>>>

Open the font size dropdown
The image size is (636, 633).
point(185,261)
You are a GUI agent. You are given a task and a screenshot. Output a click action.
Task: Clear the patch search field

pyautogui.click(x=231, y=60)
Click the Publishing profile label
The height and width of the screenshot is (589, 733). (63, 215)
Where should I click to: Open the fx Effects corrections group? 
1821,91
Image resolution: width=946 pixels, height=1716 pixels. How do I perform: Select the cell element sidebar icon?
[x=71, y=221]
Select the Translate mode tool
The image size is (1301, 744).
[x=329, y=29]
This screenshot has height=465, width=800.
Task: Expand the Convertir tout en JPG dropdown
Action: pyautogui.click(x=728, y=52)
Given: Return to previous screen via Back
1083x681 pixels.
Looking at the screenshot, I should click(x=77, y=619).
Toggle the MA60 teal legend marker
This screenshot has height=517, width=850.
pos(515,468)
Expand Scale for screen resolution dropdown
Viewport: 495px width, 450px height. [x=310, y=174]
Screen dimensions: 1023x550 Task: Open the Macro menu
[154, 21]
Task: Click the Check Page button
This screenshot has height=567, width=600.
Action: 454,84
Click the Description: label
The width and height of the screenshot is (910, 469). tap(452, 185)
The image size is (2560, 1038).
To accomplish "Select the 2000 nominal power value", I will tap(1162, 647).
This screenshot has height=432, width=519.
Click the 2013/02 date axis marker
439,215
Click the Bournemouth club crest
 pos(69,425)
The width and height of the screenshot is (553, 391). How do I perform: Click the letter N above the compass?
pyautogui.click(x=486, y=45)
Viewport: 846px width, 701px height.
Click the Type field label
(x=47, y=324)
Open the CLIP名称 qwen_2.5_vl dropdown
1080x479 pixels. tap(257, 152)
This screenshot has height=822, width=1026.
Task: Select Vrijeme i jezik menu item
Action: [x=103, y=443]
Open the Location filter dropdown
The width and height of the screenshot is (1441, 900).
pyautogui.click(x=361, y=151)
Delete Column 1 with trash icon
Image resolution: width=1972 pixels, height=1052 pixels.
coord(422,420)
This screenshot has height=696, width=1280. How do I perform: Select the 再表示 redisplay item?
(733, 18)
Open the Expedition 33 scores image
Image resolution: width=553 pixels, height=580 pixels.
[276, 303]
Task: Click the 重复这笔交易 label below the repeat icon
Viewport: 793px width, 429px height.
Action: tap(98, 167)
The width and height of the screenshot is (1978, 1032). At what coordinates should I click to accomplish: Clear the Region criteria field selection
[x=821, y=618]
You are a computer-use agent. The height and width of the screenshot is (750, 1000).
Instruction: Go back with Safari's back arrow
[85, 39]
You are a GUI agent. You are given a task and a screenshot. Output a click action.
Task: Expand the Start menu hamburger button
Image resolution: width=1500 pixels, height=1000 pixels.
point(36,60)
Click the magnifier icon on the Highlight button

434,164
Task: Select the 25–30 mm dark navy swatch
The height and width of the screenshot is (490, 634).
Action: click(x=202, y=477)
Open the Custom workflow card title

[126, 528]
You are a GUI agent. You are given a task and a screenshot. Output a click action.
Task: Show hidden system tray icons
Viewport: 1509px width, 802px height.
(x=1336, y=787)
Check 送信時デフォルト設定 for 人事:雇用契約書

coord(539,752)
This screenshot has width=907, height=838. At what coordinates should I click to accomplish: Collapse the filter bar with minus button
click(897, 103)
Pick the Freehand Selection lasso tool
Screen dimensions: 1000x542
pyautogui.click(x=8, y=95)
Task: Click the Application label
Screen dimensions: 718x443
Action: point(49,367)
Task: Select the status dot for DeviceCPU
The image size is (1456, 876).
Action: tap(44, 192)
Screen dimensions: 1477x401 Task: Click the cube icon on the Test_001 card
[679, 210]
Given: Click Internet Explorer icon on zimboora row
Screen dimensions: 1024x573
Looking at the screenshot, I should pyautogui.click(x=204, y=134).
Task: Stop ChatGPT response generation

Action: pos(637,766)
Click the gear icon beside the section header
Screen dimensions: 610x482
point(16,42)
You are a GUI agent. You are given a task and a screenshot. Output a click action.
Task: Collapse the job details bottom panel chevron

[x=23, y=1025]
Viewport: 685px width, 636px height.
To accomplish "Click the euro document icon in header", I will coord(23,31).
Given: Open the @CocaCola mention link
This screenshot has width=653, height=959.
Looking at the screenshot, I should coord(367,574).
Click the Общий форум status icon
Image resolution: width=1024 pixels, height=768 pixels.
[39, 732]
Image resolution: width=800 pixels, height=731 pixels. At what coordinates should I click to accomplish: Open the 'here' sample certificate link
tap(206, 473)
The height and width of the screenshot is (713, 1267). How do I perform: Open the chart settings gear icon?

<<<

(Exercise) Reproduce the listing in full. Change nothing.

(Exercise output)
Open the font size dropdown
The image size is (636, 633).
point(185,261)
You are a GUI agent. You are given a task and a screenshot. Output a click action.
Task: Clear the patch search field

pyautogui.click(x=231, y=60)
Click the Publishing profile label
The height and width of the screenshot is (589, 733). (63, 215)
Where should I click to: Open the fx Effects corrections group? 
1821,91
Image resolution: width=946 pixels, height=1716 pixels. How do I perform: Select the cell element sidebar icon?
[x=71, y=221]
Select the Translate mode tool
The image size is (1301, 744).
[x=329, y=29]
This screenshot has height=465, width=800.
Task: Expand the Convertir tout en JPG dropdown
Action: pyautogui.click(x=728, y=52)
Given: Return to previous screen via Back
1083x681 pixels.
Looking at the screenshot, I should click(x=77, y=619).
Toggle the MA60 teal legend marker
This screenshot has height=517, width=850.
pos(515,468)
Expand Scale for screen resolution dropdown
Viewport: 495px width, 450px height. [x=310, y=174]
Screen dimensions: 1023x550 Task: Open the Macro menu
[154, 21]
Task: Click the Check Page button
This screenshot has height=567, width=600.
Action: 454,84
Click the Description: label
The width and height of the screenshot is (910, 469). tap(452, 185)
The image size is (2560, 1038).
To accomplish "Select the 2000 nominal power value", I will tap(1162, 647).
This screenshot has height=432, width=519.
Click the 2013/02 date axis marker
439,215
Click the Bournemouth club crest
 pos(69,425)
The width and height of the screenshot is (553, 391). How do I perform: Click the letter N above the compass?
pyautogui.click(x=486, y=45)
Viewport: 846px width, 701px height.
Click the Type field label
(x=47, y=324)
Open the CLIP名称 qwen_2.5_vl dropdown
1080x479 pixels. tap(257, 152)
This screenshot has height=822, width=1026.
Task: Select Vrijeme i jezik menu item
Action: [x=103, y=443]
Open the Location filter dropdown
The width and height of the screenshot is (1441, 900).
pyautogui.click(x=361, y=151)
Delete Column 1 with trash icon
Image resolution: width=1972 pixels, height=1052 pixels.
coord(422,420)
This screenshot has height=696, width=1280. How do I perform: Select the 再表示 redisplay item?
(733, 18)
Open the Expedition 33 scores image
Image resolution: width=553 pixels, height=580 pixels.
[276, 303]
Task: Click the 重复这笔交易 label below the repeat icon
Viewport: 793px width, 429px height.
Action: tap(98, 167)
The width and height of the screenshot is (1978, 1032). At what coordinates should I click to accomplish: Clear the Region criteria field selection
[x=821, y=618]
You are a computer-use agent. The height and width of the screenshot is (750, 1000).
Instruction: Go back with Safari's back arrow
[85, 39]
You are a GUI agent. You are given a task and a screenshot. Output a click action.
Task: Expand the Start menu hamburger button
Image resolution: width=1500 pixels, height=1000 pixels.
point(36,60)
Click the magnifier icon on the Highlight button

434,164
Task: Select the 25–30 mm dark navy swatch
The height and width of the screenshot is (490, 634).
Action: click(x=202, y=477)
Open the Custom workflow card title

[126, 528]
You are a GUI agent. You are given a task and a screenshot. Output a click action.
Task: Show hidden system tray icons
Viewport: 1509px width, 802px height.
(x=1336, y=787)
Check 送信時デフォルト設定 for 人事:雇用契約書

coord(539,752)
This screenshot has width=907, height=838. At what coordinates should I click to accomplish: Collapse the filter bar with minus button
click(897, 103)
Pick the Freehand Selection lasso tool
Screen dimensions: 1000x542
pyautogui.click(x=8, y=95)
Task: Click the Application label
Screen dimensions: 718x443
Action: point(49,367)
Task: Select the status dot for DeviceCPU
The image size is (1456, 876).
Action: tap(44, 192)
Screen dimensions: 1477x401 Task: Click the cube icon on the Test_001 card
[679, 210]
Given: Click Internet Explorer icon on zimboora row
Screen dimensions: 1024x573
Looking at the screenshot, I should pyautogui.click(x=204, y=134).
Task: Stop ChatGPT response generation

Action: pos(637,766)
Click the gear icon beside the section header
Screen dimensions: 610x482
point(16,42)
You are a GUI agent. You are given a task and a screenshot. Output a click action.
Task: Collapse the job details bottom panel chevron

[x=23, y=1025]
Viewport: 685px width, 636px height.
To accomplish "Click the euro document icon in header", I will coord(23,31).
Given: Open the @CocaCola mention link
This screenshot has width=653, height=959.
Looking at the screenshot, I should coord(367,574).
Click the Общий форум status icon
Image resolution: width=1024 pixels, height=768 pixels.
[39, 732]
Image resolution: width=800 pixels, height=731 pixels. At what coordinates should I click to accomplish: Open the 'here' sample certificate link
tap(206, 473)
The height and width of the screenshot is (713, 1267). How do I perform: Open the chart settings gear icon?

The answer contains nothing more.